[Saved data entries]
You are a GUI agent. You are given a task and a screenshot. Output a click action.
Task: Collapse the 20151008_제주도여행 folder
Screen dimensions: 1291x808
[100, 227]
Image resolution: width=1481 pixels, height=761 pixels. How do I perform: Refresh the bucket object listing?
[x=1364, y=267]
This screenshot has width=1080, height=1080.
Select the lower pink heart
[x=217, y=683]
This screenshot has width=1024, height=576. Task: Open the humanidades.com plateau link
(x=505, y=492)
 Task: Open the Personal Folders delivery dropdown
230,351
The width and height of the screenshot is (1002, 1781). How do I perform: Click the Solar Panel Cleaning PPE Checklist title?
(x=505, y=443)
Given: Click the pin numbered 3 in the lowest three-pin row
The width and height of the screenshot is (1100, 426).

== Instructions for the task ==
The answer must restate each entry word for word.

== Your response ==
You are a GUI agent. You are given a task and a screenshot. Output a click action.
Task: Collapse the 20151008_제주도여행 folder
Screen dimensions: 1291x808
[100, 227]
Image resolution: width=1481 pixels, height=761 pixels. How do I perform: Refresh the bucket object listing?
[x=1364, y=267]
This screenshot has width=1080, height=1080.
Select the lower pink heart
[x=217, y=683]
This screenshot has width=1024, height=576. Task: Open the humanidades.com plateau link
(x=505, y=492)
 Task: Open the Personal Folders delivery dropdown
230,351
The width and height of the screenshot is (1002, 1781). How do I perform: Click the Solar Panel Cleaning PPE Checklist title?
(x=505, y=443)
Given: Click the pin numbered 3 in the lowest three-pin row
The width and height of the screenshot is (1100, 426).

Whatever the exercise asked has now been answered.